The command above assumes you have already generated the networks, joined the introducers and placed them in directories/files mentioned in previous two steps. Furthermore, this command will take a long time to finish, so it uses multiple processors. You should set NUM_PROCESSORS accordingly and keep in mind that even if you don't exceeed the number of cores in your machine, you could exceed the total RAM available (In such case, you might need to settle for smaller number of cores). Based on our previous experience, this command could take up to two days in AWS 36 core machines. The output of the command, ./data/introducers/all_introducers_metrics.csv, will be a csv with a line per each coin/introducer containing the introducer network metrics.
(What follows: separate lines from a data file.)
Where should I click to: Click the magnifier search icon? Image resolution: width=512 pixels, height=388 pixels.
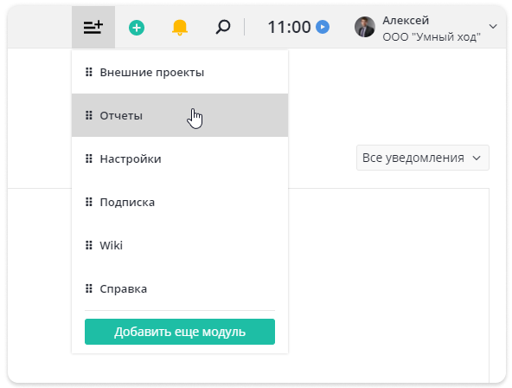tap(223, 27)
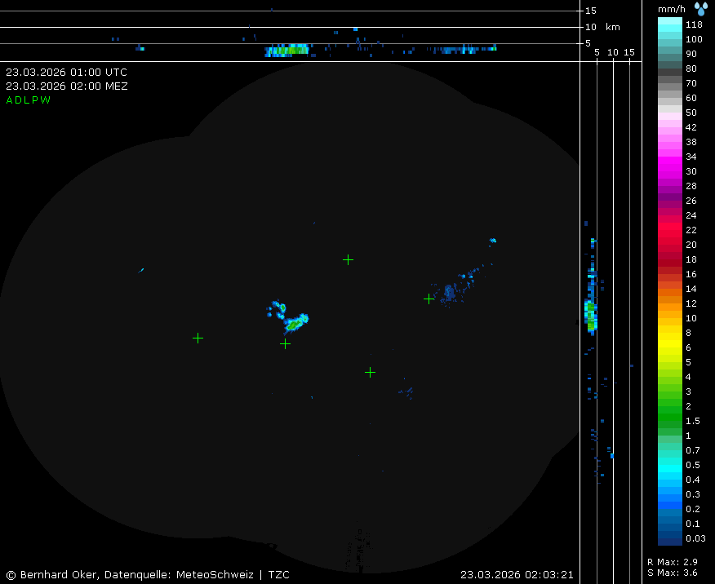Pick the dark blue 0.03 mm/h swatch
The height and width of the screenshot is (584, 715).
coord(670,538)
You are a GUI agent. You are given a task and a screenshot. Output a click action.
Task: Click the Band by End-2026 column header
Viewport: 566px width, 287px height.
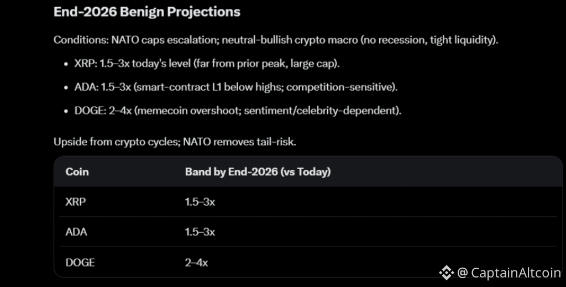(x=258, y=172)
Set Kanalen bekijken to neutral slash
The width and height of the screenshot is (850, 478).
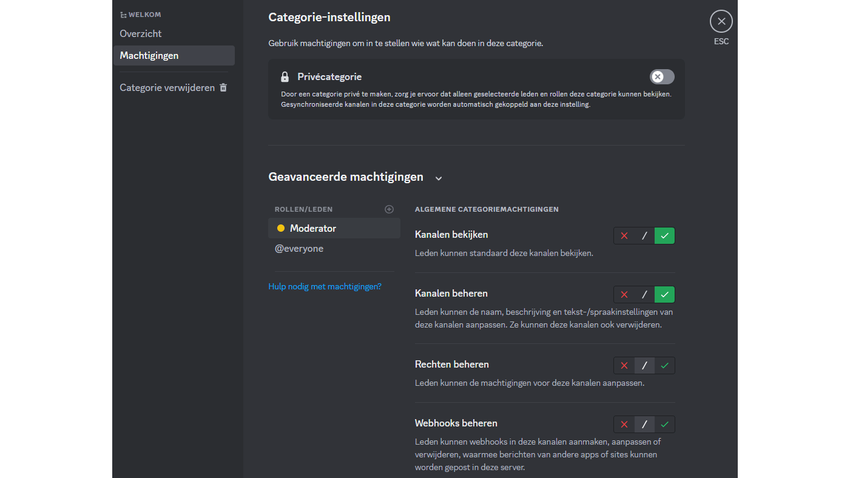[644, 236]
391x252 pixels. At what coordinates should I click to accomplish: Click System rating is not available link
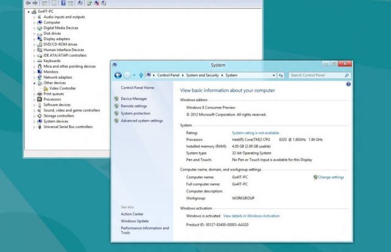point(256,133)
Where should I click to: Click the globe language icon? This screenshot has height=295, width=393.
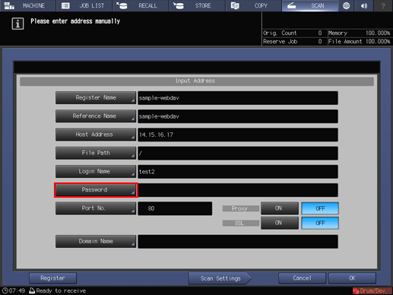click(346, 5)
The current output of this step is all_introducer_metrics.csv

If you don't want to include general network metrics in the output:

NUM_PROCESSORS=2
./forums/analysis/compute_network_metrics.py -sg -dn -n $NUM_PROCESSORS -u ./data/introducers/all_introducers.csv ./networks/directed_unlimited/ ./data/introducers/all_introducers_metrics.csv

Compute coin metrics:

In this step, we compute the price (bubble severity) and volume (bubble magnitude) variation per each coin.

python otto\ scripts/coinmarketcap.py

The script will take few minutes to finish as it will need to crawl coinmarketcap website for each coin price and volume history. It will generate two csv outputs, fullusd.csv and fullbtc.csv, containing the coin metrics per line in USD and BTC. The current outputs of this step are coin_measures_btc.csv and coin_measures_usd.csv.

Join coin and introducer metrics:

Now that we have our introducer metrics (derived from forums) and coin metrics (derived from their prices on coinmarketcap), we can join them into a single file ready for our statistical analysis. This step uses the output from previous two steps:

./analysis/join_data.py ./data/coin_measures_btc.csv ./data/introducers/all_introducer_metrics.csv ./joined_metrics_btc.csv
./analysis/join_data.py ./data/coin_measures_usd.csv ./data/introducers/all_introducer_metrics.csv ./joined_metrics_usd.csv

The first command uses the BTC coin metrics in the joined output (joined_metrics_btc.csv). The current output of this command is joined_price_network_btc.csv. The second command uses the USD coin metrics in the joined output (*joined_metrics_usd.csv). The current output of this command is joined_price_network_usd.csv.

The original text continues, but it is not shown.